* [Task brief] The records that follow must be reproduced in full, exactly as written.

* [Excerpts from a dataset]
══════════
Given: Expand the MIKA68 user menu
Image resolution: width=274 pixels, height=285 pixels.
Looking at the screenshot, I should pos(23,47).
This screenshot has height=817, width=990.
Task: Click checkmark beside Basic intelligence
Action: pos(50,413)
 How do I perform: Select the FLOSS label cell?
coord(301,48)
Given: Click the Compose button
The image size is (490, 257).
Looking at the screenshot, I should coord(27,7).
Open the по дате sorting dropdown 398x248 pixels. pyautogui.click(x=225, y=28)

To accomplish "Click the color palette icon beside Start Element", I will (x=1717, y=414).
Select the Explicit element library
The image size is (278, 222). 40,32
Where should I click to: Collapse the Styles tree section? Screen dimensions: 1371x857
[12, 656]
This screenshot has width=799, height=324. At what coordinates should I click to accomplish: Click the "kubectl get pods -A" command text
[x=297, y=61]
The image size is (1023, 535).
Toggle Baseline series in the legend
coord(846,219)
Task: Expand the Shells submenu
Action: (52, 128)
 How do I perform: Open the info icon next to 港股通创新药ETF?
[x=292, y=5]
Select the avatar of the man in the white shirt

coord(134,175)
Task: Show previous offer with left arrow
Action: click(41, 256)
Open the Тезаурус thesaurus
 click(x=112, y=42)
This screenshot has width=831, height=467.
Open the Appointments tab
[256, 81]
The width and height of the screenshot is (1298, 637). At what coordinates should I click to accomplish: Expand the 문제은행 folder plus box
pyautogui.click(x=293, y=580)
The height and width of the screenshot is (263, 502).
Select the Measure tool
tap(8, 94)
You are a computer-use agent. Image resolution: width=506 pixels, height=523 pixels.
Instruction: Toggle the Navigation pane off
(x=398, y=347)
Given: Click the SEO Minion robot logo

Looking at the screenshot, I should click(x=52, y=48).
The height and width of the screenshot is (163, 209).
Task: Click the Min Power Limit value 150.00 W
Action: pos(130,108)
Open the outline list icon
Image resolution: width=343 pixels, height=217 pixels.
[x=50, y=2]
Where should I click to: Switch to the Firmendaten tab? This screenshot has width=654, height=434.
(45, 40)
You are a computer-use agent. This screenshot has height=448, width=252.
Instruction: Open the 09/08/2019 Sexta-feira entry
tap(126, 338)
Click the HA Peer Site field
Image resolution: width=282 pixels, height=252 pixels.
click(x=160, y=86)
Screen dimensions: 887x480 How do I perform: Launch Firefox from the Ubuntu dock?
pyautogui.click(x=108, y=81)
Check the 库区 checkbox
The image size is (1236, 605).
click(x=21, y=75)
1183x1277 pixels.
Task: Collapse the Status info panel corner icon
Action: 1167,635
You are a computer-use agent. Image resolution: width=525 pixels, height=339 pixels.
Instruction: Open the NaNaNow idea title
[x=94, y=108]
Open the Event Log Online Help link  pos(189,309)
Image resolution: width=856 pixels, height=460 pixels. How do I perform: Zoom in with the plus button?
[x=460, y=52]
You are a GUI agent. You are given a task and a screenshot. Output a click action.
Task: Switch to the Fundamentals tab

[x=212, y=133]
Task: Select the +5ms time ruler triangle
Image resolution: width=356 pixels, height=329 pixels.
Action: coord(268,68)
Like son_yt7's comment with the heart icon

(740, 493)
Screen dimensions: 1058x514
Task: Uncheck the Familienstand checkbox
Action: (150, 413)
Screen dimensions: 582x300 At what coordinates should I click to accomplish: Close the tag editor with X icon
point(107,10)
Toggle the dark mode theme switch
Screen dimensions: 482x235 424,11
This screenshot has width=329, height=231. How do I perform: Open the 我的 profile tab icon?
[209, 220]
══════════
* [The answer]
Given: Expand the MIKA68 user menu
Image resolution: width=274 pixels, height=285 pixels.
Looking at the screenshot, I should pos(23,47).
This screenshot has height=817, width=990.
Task: Click checkmark beside Basic intelligence
Action: pos(50,413)
 How do I perform: Select the FLOSS label cell?
coord(301,48)
Given: Click the Compose button
The image size is (490, 257).
Looking at the screenshot, I should coord(27,7).
Open the по дате sorting dropdown 398x248 pixels. pyautogui.click(x=225, y=28)

To accomplish "Click the color palette icon beside Start Element", I will (x=1717, y=414).
Select the Explicit element library
The image size is (278, 222). 40,32
Where should I click to: Collapse the Styles tree section? Screen dimensions: 1371x857
[12, 656]
This screenshot has width=799, height=324. At what coordinates should I click to accomplish: Click the "kubectl get pods -A" command text
[x=297, y=61]
The image size is (1023, 535).
Toggle Baseline series in the legend
coord(846,219)
Task: Expand the Shells submenu
Action: (52, 128)
 How do I perform: Open the info icon next to 港股通创新药ETF?
[x=292, y=5]
Select the avatar of the man in the white shirt

coord(134,175)
Task: Show previous offer with left arrow
Action: click(41, 256)
Open the Тезаурус thesaurus
 click(x=112, y=42)
This screenshot has width=831, height=467.
Open the Appointments tab
[256, 81]
The width and height of the screenshot is (1298, 637). At what coordinates should I click to accomplish: Expand the 문제은행 folder plus box
pyautogui.click(x=293, y=580)
The height and width of the screenshot is (263, 502).
Select the Measure tool
tap(8, 94)
You are a computer-use agent. Image resolution: width=506 pixels, height=523 pixels.
Instruction: Toggle the Navigation pane off
(x=398, y=347)
Given: Click the SEO Minion robot logo

Looking at the screenshot, I should click(x=52, y=48).
The height and width of the screenshot is (163, 209).
Task: Click the Min Power Limit value 150.00 W
Action: pos(130,108)
Open the outline list icon
Image resolution: width=343 pixels, height=217 pixels.
[x=50, y=2]
Where should I click to: Switch to the Firmendaten tab? This screenshot has width=654, height=434.
(45, 40)
You are a computer-use agent. This screenshot has height=448, width=252.
Instruction: Open the 09/08/2019 Sexta-feira entry
tap(126, 338)
Click the HA Peer Site field
Image resolution: width=282 pixels, height=252 pixels.
click(x=160, y=86)
Screen dimensions: 887x480 How do I perform: Launch Firefox from the Ubuntu dock?
pyautogui.click(x=108, y=81)
Check the 库区 checkbox
The image size is (1236, 605).
click(x=21, y=75)
1183x1277 pixels.
Task: Collapse the Status info panel corner icon
Action: 1167,635
You are a computer-use agent. Image resolution: width=525 pixels, height=339 pixels.
Instruction: Open the NaNaNow idea title
[x=94, y=108]
Open the Event Log Online Help link  pos(189,309)
Image resolution: width=856 pixels, height=460 pixels. How do I perform: Zoom in with the plus button?
[x=460, y=52]
You are a GUI agent. You are given a task and a screenshot. Output a click action.
Task: Switch to the Fundamentals tab

[x=212, y=133]
Task: Select the +5ms time ruler triangle
Image resolution: width=356 pixels, height=329 pixels.
Action: coord(268,68)
Like son_yt7's comment with the heart icon

(740, 493)
Screen dimensions: 1058x514
Task: Uncheck the Familienstand checkbox
Action: (150, 413)
Screen dimensions: 582x300 At what coordinates should I click to accomplish: Close the tag editor with X icon
point(107,10)
Toggle the dark mode theme switch
Screen dimensions: 482x235 424,11
This screenshot has width=329, height=231. How do I perform: Open the 我的 profile tab icon?
[209, 220]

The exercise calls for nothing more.